Между первой и второй заграничной поездкой Толстого
прошло около года. Этот год он провел в деревне и между прочим занимался
с крестьянскими детьми. Строй будущей яснополянской школы несомненно
вырисовывался уже перед ним в это время, но, прежде чем устроить школу,
он хотел серьезно подготовиться к этому делу, вся огромная необходимость
которого тем яснее выступала на первый план, чем оживленнее шли
приготовления к манифесту 19-го февраля. Здесь я желаю напомнить
читателю несколько строк из статьи "Яснополянская школа в декабре и
ноябре”, – строк, где изложены драгоценные мысли, хотя и сам Толстой не
раз изменял им и не раз им противоречил.
"Я вижу, – говорит Толстой, – людей честных, добрых,
членов благотворительных обществ, которые готовы дать и дают одну сотую
своего состояния бедным, которые учредили и учреждают школы и которые,
прочтя это, скажут: нехорошо! и покачают головой. Зачем усиленно
развивать крестьянских детей? Зачем давать им чувства и понятия, которые
враждебно поставят их к своей среде? Зачем выводить их из своего быта? Я
не говорю уже о тех, выдающих себя с головой, которые скажут: хорошо
будет устройство государства, когда все захотят быть мыслителями и
художниками, а работать никто не станет! Эти прямо говорят, что они не
любят работать, и потому нужно, чтобы были люди не то что неспособные
для другой деятельности, а рабы, которые работали бы за других. Хорошо
ли, дурно ли, должно ли выводить их из их среды и так далее – кто это
знает? И кто может вывести их из своей среды? Точно это какое-нибудь
механическое дело. Федька не тяготится своим оборванным кафтанишком, но
нравственные вопросы и сомнения мучат Федьку, а вы хотите дать ему три
рубля, катехизис и историйку о том, как работа и смирение, которых вы
сами терпеть не можете, одни полезны для человека. Три рубля ему не
нужны, он их найдет, когда они ему понадобятся, а работать научится без
вас так же, как дышать; ему нужно то, до чего довела вас ваша жизнь,
ваших десять не забитых работой поколений. Вы имели досуг искать,
думать, страдать, – дайте же ему то, что вы выстрадали, ему этого одного
и нужно; а вы, как египетский жрец, закрываетесь от него таинственной
мантией, зарываете в землю талант, данный вам историей. Не бойтесь,
человеку ничто человеческое не вредно. Вы сомневаетесь? Отдайтесь
чувству, и оно не обманет вас. Поверьте его природе, и вы убедитесь, что
он возьмет только то, что заповедала вам передать ему история, что
страданиями выработалось в вас”.
Мы еще вернемся к этому, пока же несколько слов
о второй заграничной поездке Толстого. Он отправился туда с целью
главным образом изучать тамошние школы и существующие в них системы
преподавания, но при этом он знакомился и с постановкой
благотворительного дела, а также почему-то с устройством тюрем.

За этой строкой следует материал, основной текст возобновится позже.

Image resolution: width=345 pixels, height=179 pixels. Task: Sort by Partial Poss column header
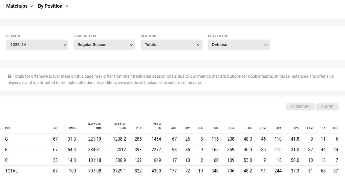click(120, 126)
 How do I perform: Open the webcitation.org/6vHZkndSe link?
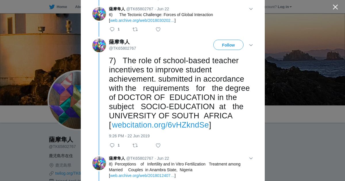tap(160, 125)
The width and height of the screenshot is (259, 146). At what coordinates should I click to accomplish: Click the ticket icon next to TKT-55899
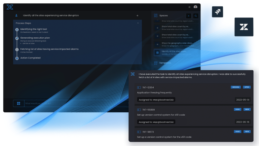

Прежде всего он отправился в Берлин, слушал лекции
Дройзены и Дюбуа-Реймона, посещал музеи и особенное внимание обратил на
тюрьму в Моабите, где введено было одиночное заключение. Дальше в своих
поездках по Германии он посещает собрания ремесленных союзов, устроенных
Шульце-Деличем, знакомится с педагогической знаменитостью Дистервегом,
но разочаровывается в нем за "сухость и черствость”. В Вартбурге он
заносит в свою записную книгу слова: "Лютер велик”, отсюда едет в
Дрезден, всюду по дороге осматривая школы, и навещает между прочим
знаменитого романиста Ауэрбаха, который был в то время его любимцем за
то, вероятно, что старался писать книги для народа.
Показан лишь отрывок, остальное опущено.